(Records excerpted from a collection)
—————
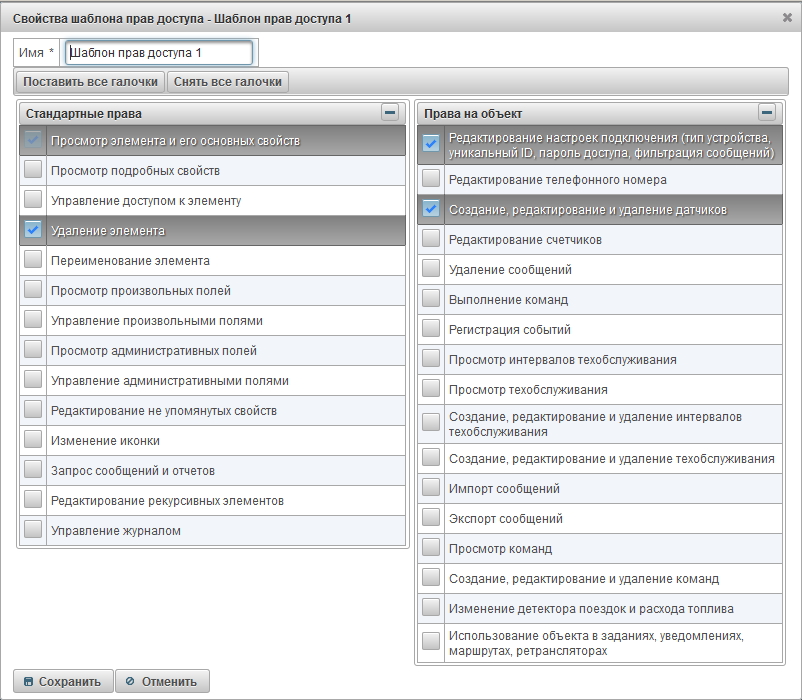Collapse the Стандартные права panel
802x700 pixels.
click(390, 113)
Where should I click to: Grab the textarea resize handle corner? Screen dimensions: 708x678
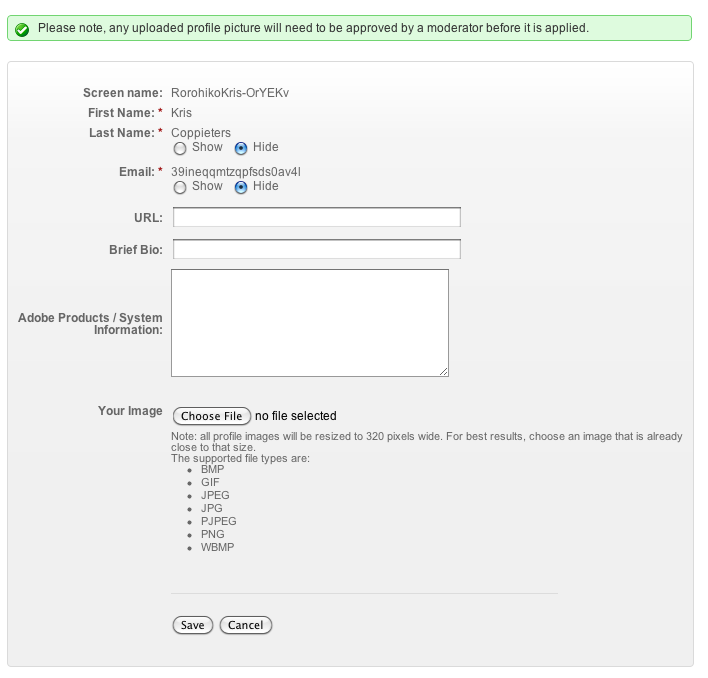[443, 372]
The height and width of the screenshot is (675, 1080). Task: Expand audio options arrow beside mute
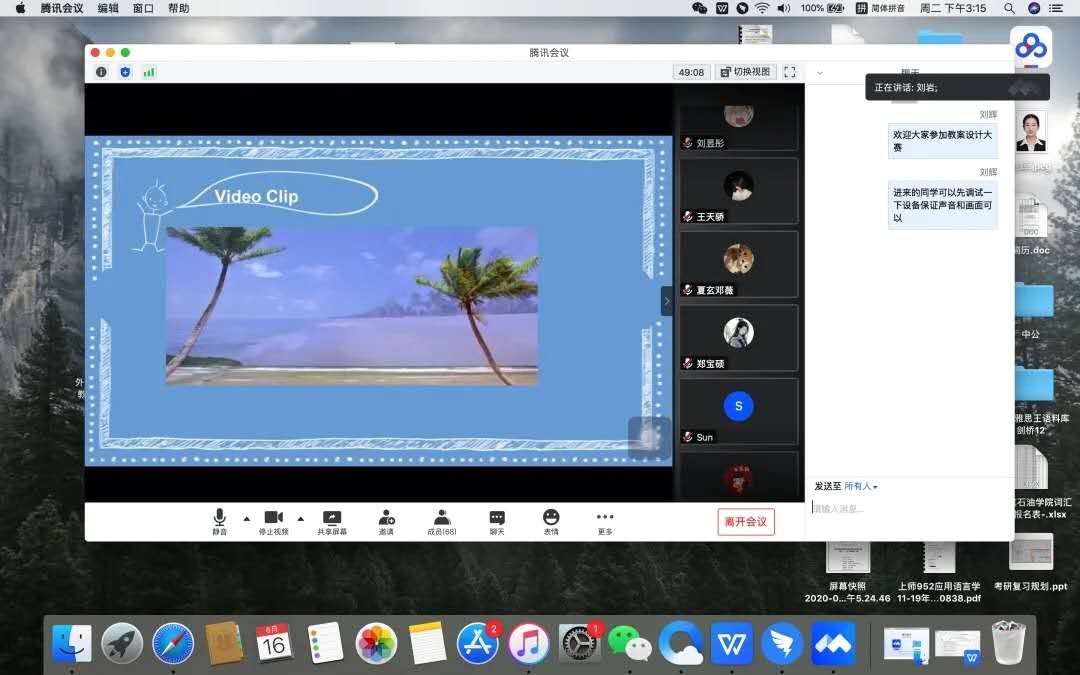pos(247,518)
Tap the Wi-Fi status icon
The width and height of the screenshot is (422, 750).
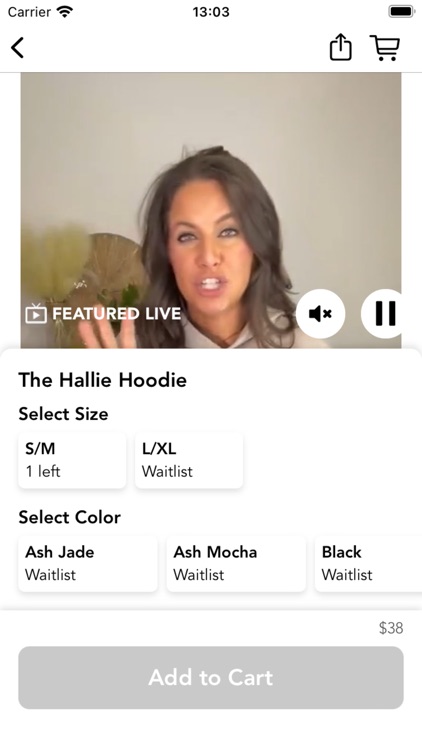pos(65,11)
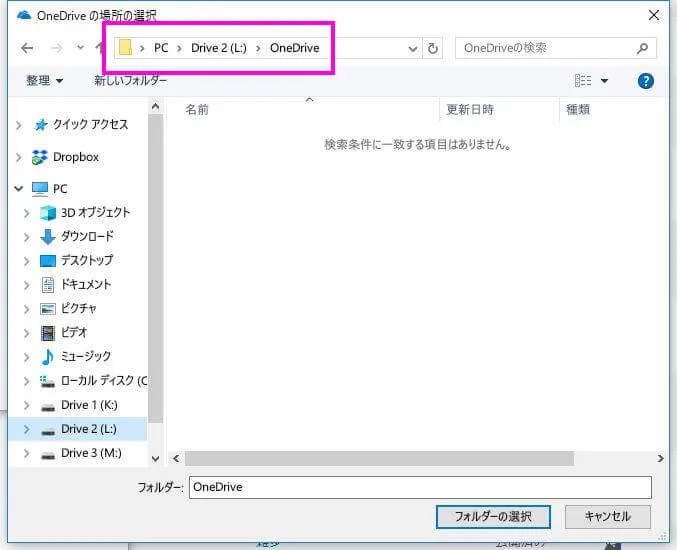
Task: Click Drive 2 (L:) in the breadcrumb path
Action: [219, 48]
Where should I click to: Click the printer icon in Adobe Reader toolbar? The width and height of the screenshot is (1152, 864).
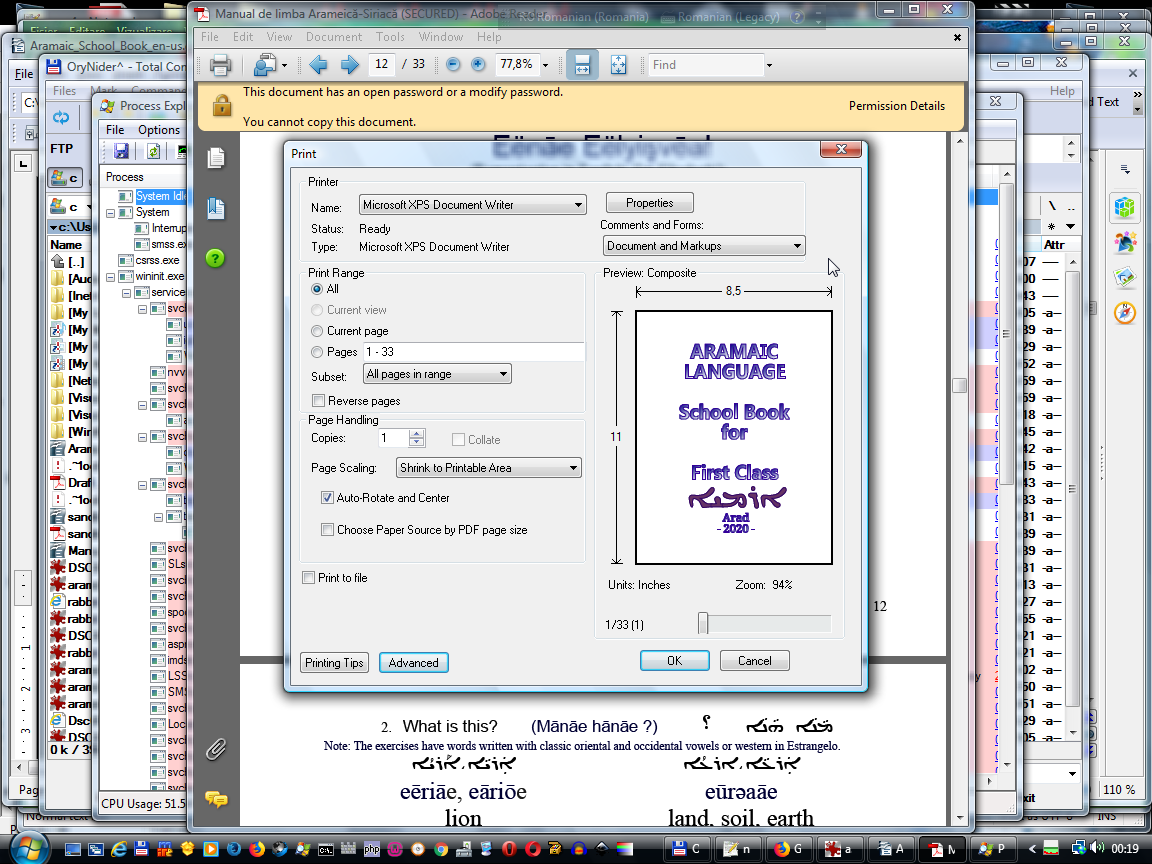pyautogui.click(x=221, y=65)
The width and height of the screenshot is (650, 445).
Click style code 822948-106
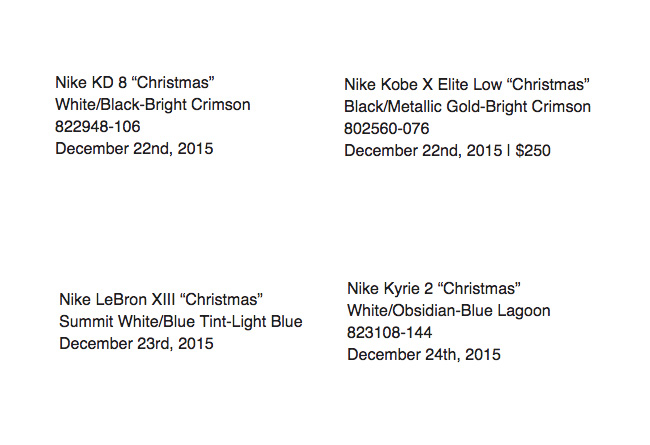tap(98, 126)
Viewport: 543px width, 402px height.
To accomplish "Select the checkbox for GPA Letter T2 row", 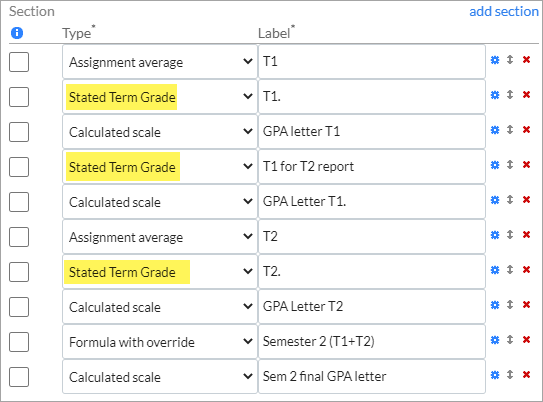I will (19, 307).
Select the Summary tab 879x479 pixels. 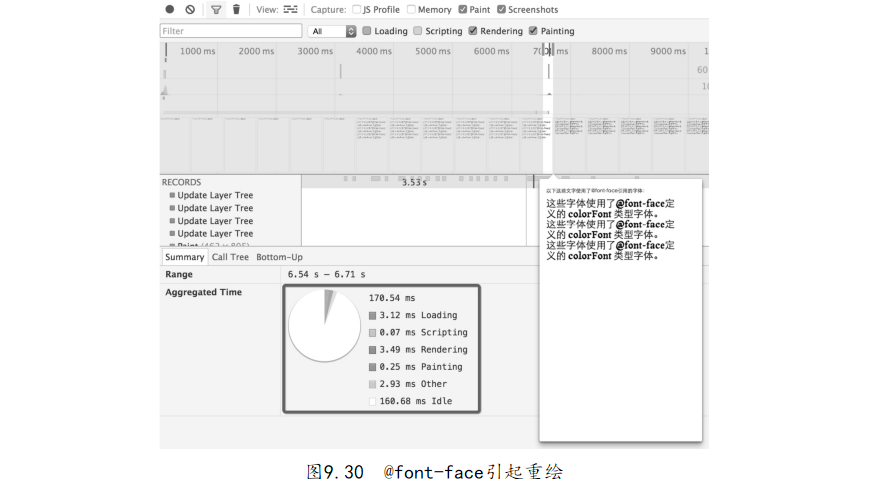pos(184,257)
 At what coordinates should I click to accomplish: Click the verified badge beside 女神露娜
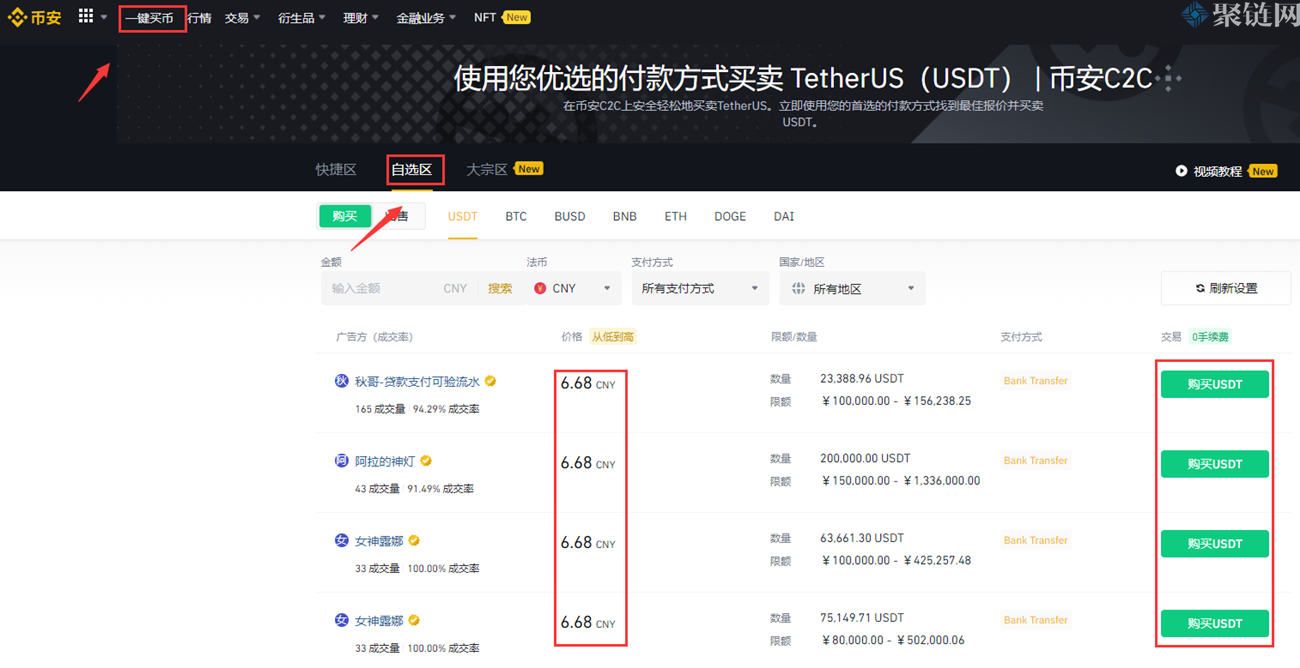[414, 540]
—————
§ **Exercise requirements**: Would you transcribe the lines above exactly, going from the line bearing "Where should I click to: Click" through the line bearing "The width and height of the screenshot is (650, 445).", and drop the pictures from the copy?

§ **Exercise response**:
Where should I click to: Click the printer icon in Adobe Reader toolbar? The width and height of the screenshot is (1152, 864).
pyautogui.click(x=221, y=65)
The width and height of the screenshot is (650, 445).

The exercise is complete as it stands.